SUPPLIED RECORDS:

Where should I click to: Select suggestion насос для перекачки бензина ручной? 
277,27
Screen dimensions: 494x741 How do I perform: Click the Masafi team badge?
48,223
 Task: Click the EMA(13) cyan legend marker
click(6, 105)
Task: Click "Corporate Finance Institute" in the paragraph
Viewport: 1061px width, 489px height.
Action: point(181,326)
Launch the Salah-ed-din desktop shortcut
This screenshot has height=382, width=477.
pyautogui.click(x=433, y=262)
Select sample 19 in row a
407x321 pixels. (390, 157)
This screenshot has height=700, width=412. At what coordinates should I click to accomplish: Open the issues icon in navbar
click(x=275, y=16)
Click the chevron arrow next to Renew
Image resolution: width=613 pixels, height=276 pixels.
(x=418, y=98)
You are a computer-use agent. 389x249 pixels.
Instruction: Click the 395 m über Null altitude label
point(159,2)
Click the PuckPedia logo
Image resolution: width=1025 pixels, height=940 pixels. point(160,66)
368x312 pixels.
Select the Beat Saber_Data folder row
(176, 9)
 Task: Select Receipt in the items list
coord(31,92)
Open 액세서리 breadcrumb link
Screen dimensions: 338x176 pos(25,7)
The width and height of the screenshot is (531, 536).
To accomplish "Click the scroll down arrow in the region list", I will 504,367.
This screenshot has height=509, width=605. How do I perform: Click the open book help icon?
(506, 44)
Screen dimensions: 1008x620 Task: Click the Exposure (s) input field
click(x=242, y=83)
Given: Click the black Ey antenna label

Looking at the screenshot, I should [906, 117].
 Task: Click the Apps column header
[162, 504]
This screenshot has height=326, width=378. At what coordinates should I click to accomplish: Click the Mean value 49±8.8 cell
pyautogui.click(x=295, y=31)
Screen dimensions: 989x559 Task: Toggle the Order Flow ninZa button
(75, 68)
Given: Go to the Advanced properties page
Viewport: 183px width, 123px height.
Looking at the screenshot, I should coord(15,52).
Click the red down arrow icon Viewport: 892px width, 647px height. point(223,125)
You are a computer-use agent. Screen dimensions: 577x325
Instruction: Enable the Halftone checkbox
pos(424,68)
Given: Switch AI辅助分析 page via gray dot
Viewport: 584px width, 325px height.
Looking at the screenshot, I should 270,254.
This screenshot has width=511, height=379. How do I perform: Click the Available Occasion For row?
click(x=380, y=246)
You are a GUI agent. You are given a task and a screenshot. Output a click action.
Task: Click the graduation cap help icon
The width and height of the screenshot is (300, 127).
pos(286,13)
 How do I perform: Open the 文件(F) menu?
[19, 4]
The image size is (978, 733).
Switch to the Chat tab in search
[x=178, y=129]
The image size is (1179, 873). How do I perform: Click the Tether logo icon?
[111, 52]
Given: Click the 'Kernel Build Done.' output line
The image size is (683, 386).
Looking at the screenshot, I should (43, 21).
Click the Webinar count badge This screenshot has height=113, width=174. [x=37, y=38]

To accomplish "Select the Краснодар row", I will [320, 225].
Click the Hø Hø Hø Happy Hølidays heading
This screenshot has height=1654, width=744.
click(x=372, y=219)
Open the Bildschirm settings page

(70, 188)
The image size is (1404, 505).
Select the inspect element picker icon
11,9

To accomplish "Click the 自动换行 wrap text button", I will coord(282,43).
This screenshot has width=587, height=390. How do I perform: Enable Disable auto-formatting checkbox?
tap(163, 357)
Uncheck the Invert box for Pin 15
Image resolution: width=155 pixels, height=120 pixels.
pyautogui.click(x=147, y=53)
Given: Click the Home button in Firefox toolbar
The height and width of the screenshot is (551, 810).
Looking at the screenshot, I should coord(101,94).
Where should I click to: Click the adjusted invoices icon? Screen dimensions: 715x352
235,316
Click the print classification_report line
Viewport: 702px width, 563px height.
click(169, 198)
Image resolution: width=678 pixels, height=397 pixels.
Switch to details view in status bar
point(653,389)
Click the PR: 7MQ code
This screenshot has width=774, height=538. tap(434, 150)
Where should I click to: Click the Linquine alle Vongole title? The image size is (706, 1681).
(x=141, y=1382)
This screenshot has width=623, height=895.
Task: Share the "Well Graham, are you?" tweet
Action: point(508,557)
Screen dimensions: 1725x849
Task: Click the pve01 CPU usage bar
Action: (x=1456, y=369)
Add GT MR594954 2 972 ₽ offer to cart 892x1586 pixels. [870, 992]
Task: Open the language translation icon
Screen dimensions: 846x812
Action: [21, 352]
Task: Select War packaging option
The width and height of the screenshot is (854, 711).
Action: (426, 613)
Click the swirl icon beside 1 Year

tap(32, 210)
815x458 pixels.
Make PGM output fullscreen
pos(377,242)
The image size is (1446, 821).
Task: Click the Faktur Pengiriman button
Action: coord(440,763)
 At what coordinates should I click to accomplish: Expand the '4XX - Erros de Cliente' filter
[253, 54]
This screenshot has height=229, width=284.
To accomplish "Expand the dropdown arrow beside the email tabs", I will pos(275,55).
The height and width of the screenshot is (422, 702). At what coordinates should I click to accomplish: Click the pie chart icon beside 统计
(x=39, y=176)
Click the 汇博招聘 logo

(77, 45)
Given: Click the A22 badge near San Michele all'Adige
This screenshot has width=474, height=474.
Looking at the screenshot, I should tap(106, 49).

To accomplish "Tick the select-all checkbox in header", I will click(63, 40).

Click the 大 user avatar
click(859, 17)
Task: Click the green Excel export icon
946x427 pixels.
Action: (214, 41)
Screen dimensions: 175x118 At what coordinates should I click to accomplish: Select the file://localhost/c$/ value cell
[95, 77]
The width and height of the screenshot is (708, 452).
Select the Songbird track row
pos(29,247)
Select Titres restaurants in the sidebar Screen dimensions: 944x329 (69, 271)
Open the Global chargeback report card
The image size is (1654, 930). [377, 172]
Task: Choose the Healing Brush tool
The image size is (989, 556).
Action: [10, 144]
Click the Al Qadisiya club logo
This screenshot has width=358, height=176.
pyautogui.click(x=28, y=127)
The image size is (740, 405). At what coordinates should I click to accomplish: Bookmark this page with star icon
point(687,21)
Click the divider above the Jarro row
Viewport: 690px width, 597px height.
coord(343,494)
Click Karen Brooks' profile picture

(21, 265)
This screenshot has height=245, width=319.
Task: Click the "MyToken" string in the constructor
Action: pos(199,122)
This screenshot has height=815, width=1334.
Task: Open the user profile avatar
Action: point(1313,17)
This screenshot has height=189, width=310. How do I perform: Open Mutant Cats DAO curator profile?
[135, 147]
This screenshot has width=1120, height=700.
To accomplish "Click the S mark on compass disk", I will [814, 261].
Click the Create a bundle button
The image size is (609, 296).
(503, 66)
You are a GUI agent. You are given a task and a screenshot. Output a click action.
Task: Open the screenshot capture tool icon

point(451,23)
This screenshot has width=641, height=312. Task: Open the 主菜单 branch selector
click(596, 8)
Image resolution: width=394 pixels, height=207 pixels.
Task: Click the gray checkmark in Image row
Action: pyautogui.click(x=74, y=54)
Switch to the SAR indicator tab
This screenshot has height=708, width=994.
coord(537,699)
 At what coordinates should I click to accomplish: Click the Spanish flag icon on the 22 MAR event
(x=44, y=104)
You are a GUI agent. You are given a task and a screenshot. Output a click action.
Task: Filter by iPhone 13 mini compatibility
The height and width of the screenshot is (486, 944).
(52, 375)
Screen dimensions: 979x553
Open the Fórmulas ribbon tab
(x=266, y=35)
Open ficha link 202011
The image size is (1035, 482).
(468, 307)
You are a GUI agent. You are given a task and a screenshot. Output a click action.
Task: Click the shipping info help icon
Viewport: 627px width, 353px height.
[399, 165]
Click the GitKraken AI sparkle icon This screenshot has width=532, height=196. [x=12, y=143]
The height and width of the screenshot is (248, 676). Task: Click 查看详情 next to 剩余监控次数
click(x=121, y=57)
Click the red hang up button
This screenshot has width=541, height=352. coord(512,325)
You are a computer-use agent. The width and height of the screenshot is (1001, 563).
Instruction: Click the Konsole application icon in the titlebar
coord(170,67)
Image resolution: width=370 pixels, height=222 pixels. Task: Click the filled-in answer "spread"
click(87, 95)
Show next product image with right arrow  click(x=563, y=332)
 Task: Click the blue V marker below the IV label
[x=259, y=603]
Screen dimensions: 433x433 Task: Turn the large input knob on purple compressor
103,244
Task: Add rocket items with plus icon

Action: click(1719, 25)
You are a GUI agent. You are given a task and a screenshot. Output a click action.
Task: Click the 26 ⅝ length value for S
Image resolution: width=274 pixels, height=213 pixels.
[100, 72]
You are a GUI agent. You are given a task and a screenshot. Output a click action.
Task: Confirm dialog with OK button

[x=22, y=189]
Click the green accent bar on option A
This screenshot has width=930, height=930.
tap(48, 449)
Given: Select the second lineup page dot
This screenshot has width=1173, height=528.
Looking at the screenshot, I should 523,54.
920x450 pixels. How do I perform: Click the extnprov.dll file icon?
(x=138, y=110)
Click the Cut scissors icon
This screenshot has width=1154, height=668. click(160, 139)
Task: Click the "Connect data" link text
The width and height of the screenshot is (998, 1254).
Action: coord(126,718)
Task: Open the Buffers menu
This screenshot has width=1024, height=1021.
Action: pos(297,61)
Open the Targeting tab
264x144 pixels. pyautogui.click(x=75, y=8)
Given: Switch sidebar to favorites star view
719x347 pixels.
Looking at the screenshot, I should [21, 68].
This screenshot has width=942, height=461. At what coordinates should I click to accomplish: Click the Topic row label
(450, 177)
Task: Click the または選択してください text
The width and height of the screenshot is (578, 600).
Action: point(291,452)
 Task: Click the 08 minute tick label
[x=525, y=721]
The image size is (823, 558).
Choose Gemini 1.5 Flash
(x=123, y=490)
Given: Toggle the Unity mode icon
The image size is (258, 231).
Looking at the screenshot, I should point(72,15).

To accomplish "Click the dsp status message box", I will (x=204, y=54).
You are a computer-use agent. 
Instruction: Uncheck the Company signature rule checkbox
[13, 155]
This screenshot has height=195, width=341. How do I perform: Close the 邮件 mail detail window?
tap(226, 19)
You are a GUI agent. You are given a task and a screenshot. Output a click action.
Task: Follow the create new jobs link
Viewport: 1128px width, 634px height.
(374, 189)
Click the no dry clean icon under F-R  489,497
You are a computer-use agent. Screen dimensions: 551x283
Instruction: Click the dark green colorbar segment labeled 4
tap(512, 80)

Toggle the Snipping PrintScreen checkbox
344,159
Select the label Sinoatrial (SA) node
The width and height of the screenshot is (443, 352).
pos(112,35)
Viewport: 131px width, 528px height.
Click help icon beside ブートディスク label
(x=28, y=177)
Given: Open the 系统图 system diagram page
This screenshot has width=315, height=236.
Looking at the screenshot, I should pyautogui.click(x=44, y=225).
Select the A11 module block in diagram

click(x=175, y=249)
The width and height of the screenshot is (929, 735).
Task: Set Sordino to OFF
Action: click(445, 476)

EXERCISE REQUIREMENTS: An exact copy of the lines above between the line holding "Click the chevron arrow next to Renew" and the line holding "Given: Switch AI辅助分析 page via gray dot", inclusive, is the whole answer.

YOUR RESPONSE:
Click the chevron arrow next to Renew
Image resolution: width=613 pixels, height=276 pixels.
(x=418, y=98)
You are a computer-use agent. 389x249 pixels.
Instruction: Click the 395 m über Null altitude label
point(159,2)
Click the PuckPedia logo
Image resolution: width=1025 pixels, height=940 pixels. point(160,66)
368x312 pixels.
Select the Beat Saber_Data folder row
(176, 9)
 Task: Select Receipt in the items list
coord(31,92)
Open 액세서리 breadcrumb link
Screen dimensions: 338x176 pos(25,7)
The width and height of the screenshot is (531, 536).
To accomplish "Click the scroll down arrow in the region list", I will 504,367.
This screenshot has height=509, width=605. How do I perform: Click the open book help icon?
(506, 44)
Screen dimensions: 1008x620 Task: Click the Exposure (s) input field
click(x=242, y=83)
Given: Click the black Ey antenna label

Looking at the screenshot, I should [906, 117].
 Task: Click the Apps column header
[162, 504]
This screenshot has height=326, width=378. At what coordinates should I click to accomplish: Click the Mean value 49±8.8 cell
pyautogui.click(x=295, y=31)
Screen dimensions: 989x559 Task: Toggle the Order Flow ninZa button
(75, 68)
Given: Go to the Advanced properties page
Viewport: 183px width, 123px height.
Looking at the screenshot, I should coord(15,52).
Click the red down arrow icon Viewport: 892px width, 647px height. point(223,125)
You are a computer-use agent. Screen dimensions: 577x325
Instruction: Enable the Halftone checkbox
pos(424,68)
Given: Switch AI辅助分析 page via gray dot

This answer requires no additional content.